#### WORK INSTRUCTIONS
In the entries below, find the line with "Given: Expand the", then set it down exactly along with each line after it to the end, skipping any pictures.

#### PROVIDED RECORDS
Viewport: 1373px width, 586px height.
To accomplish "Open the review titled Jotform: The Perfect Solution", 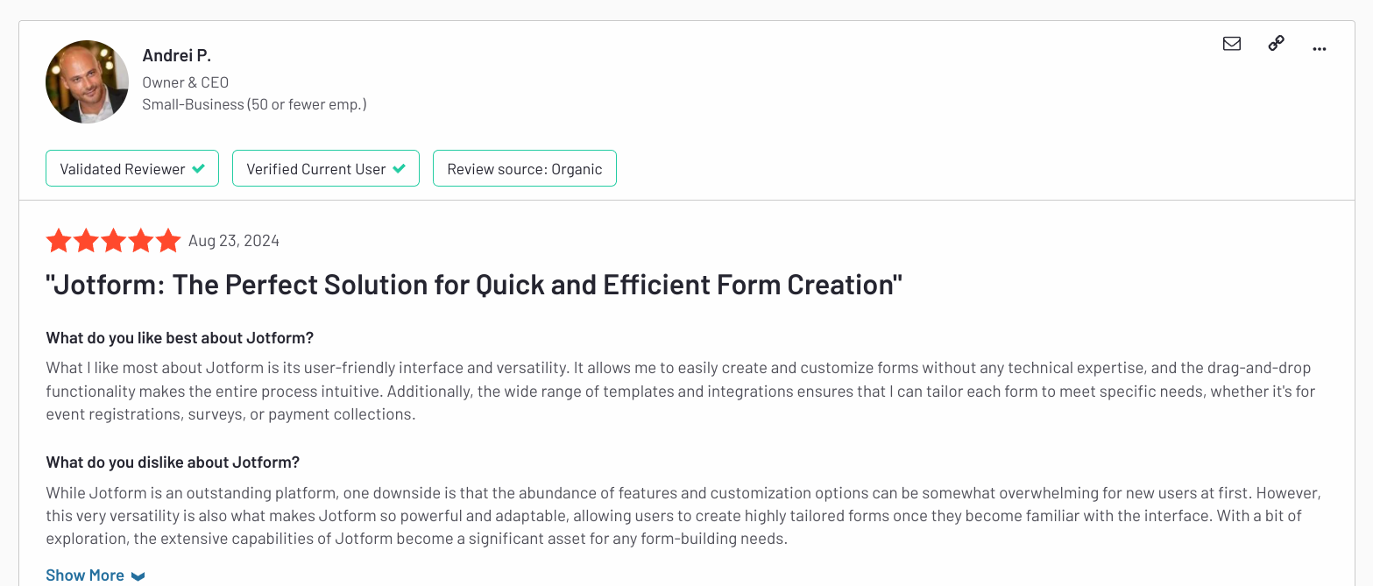I will (476, 284).
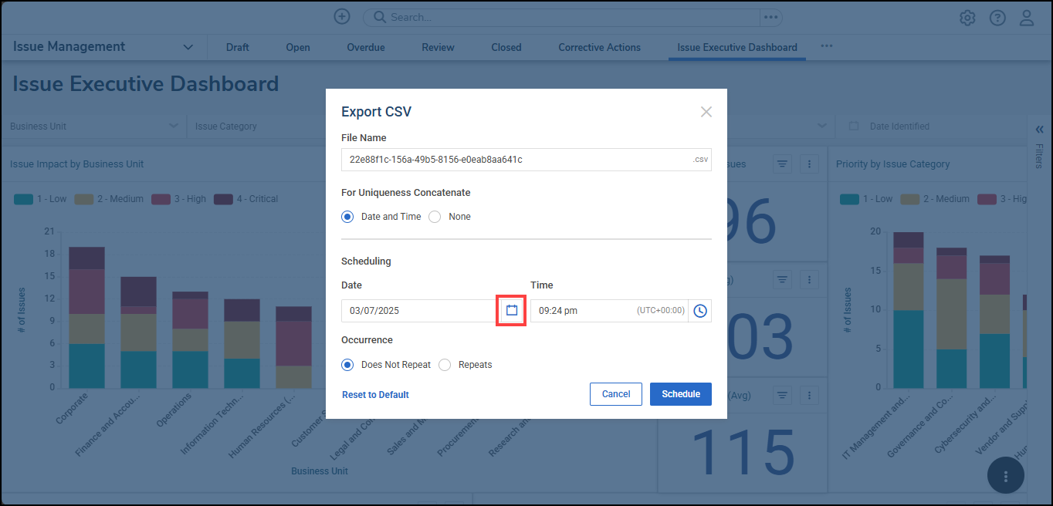Open the more tabs ellipsis menu
1053x506 pixels.
(x=827, y=46)

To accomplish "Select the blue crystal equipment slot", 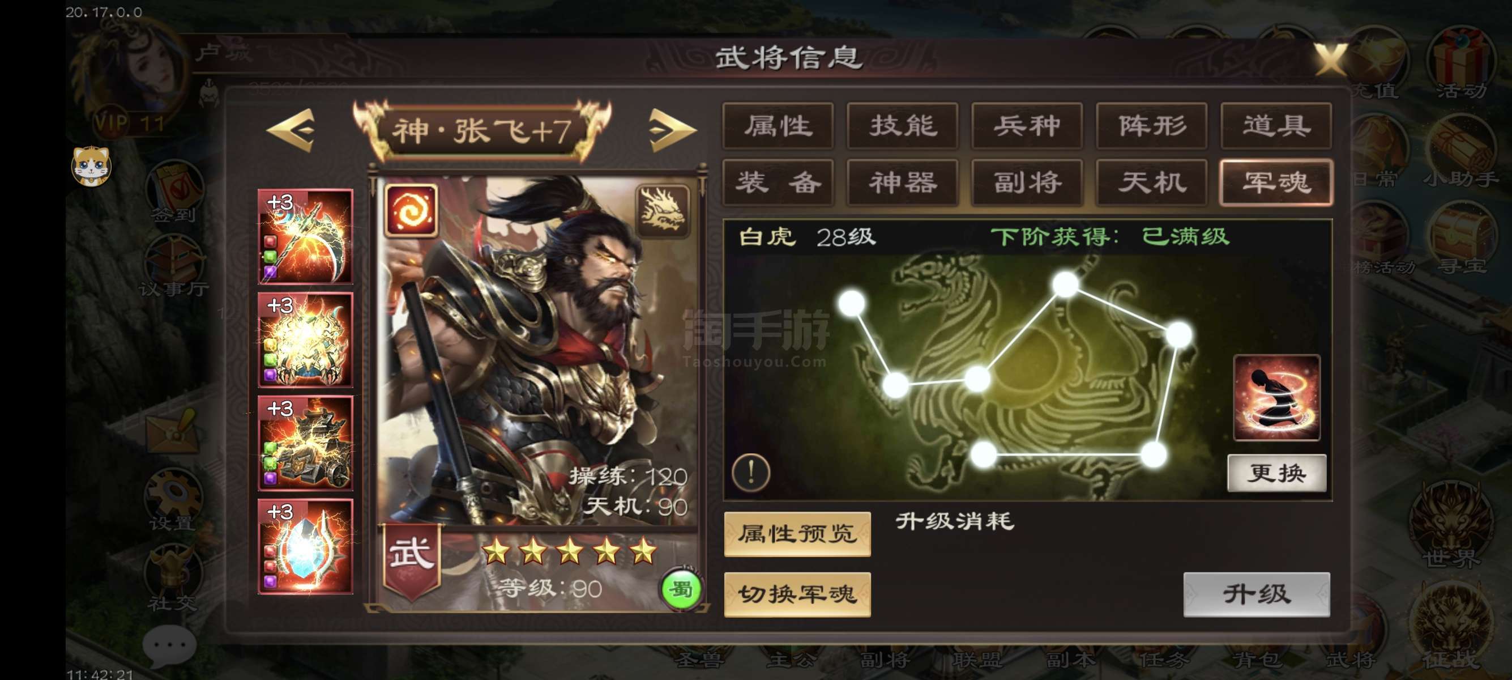I will (305, 546).
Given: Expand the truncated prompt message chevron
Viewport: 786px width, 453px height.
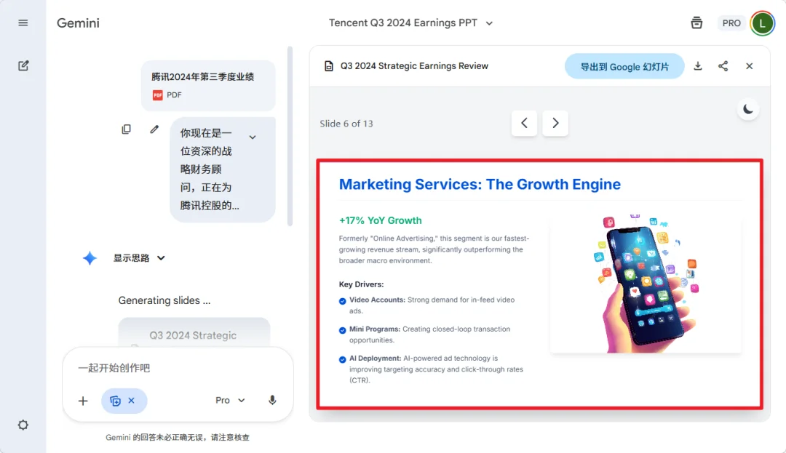Looking at the screenshot, I should pyautogui.click(x=253, y=135).
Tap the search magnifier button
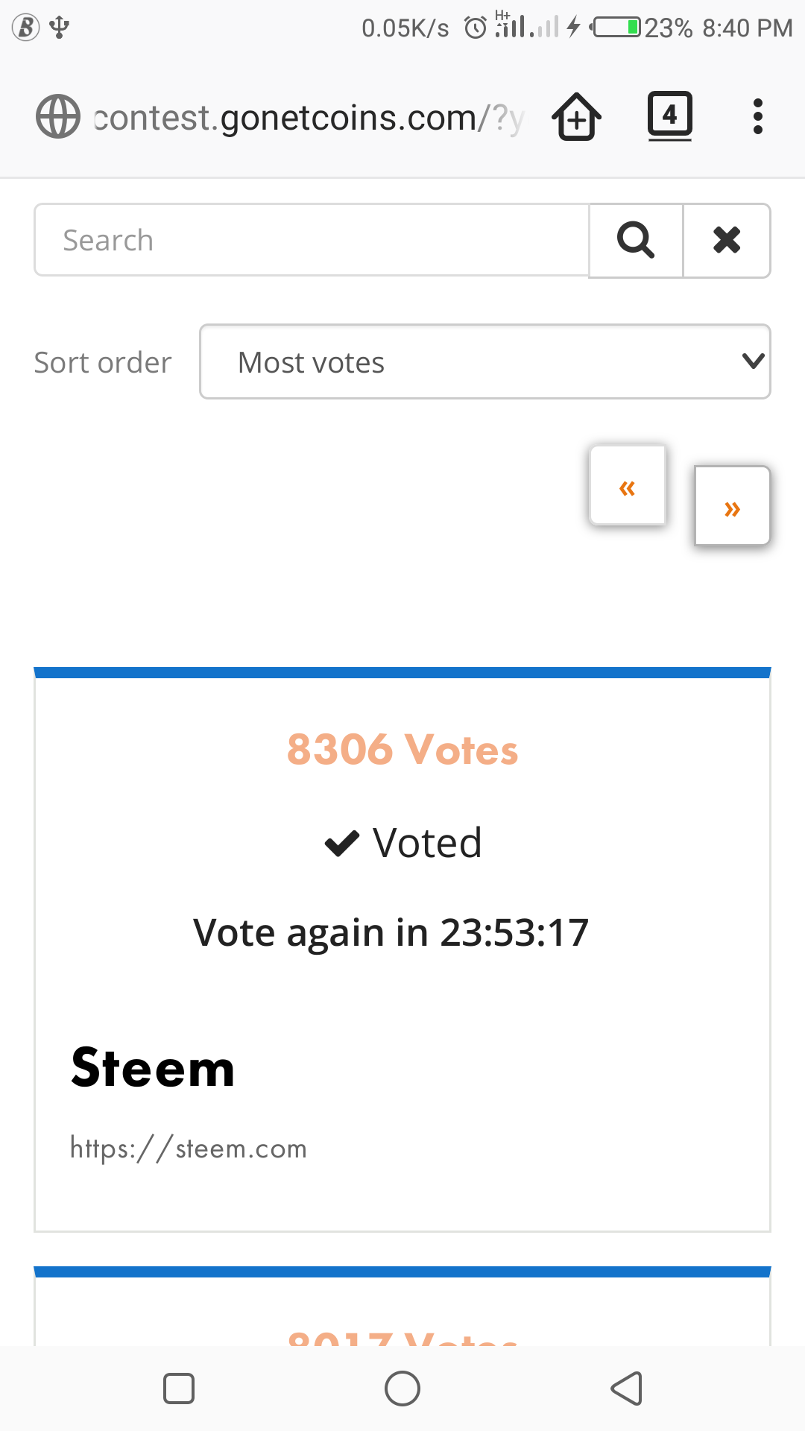 (636, 241)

#### OUTPUT OF THE EXERCISE
Given: Expand the truncated prompt message chevron
Viewport: 786px width, 453px height.
Looking at the screenshot, I should pyautogui.click(x=253, y=135).
Tap the search magnifier button
 (636, 241)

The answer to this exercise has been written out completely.